[Available records start]

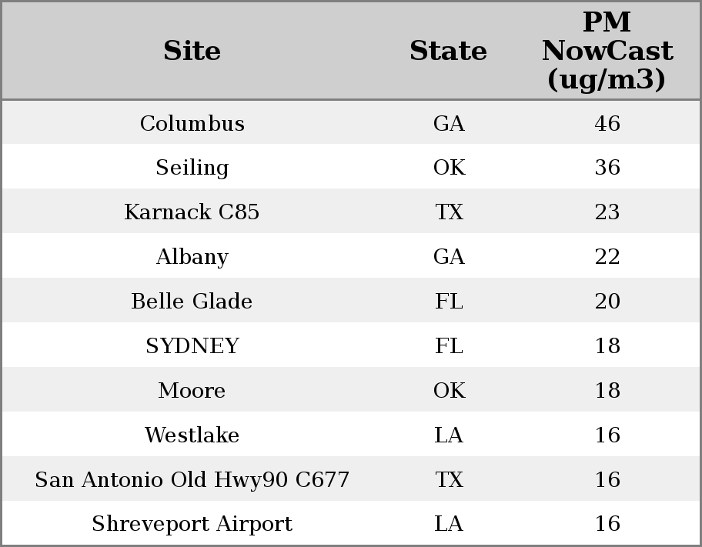Click the PM value 36 cell
This screenshot has width=702, height=547.
607,168
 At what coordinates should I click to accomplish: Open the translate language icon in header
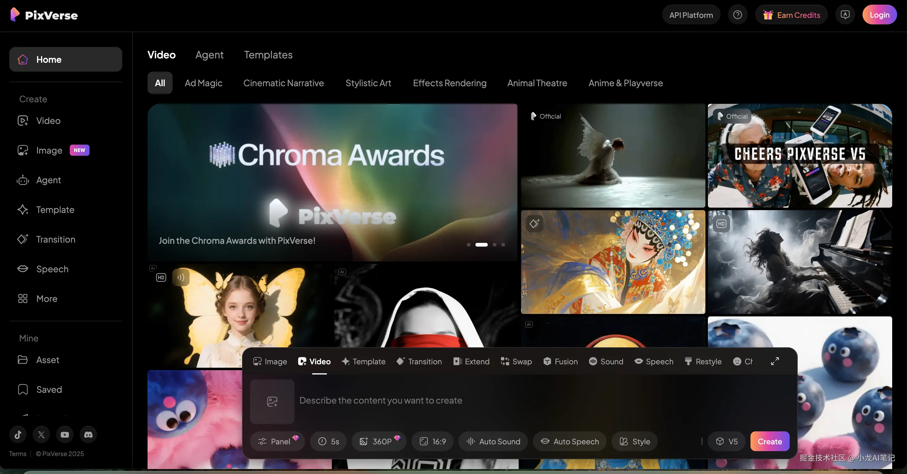point(845,15)
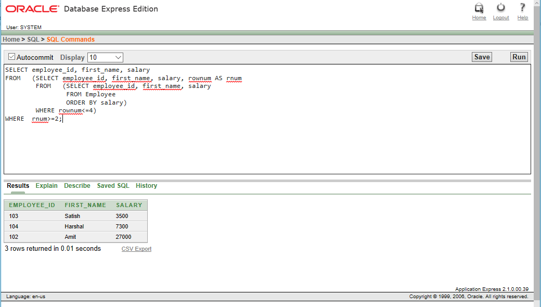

[Available records end]

Direction: Transcribe every line of the records above verbatim, leaving out the pictures.

Answer to this problem:
Click the PM value 36 cell
This screenshot has width=702, height=547.
607,168
 At what coordinates should I click to accomplish: Open the translate language icon in header
point(845,15)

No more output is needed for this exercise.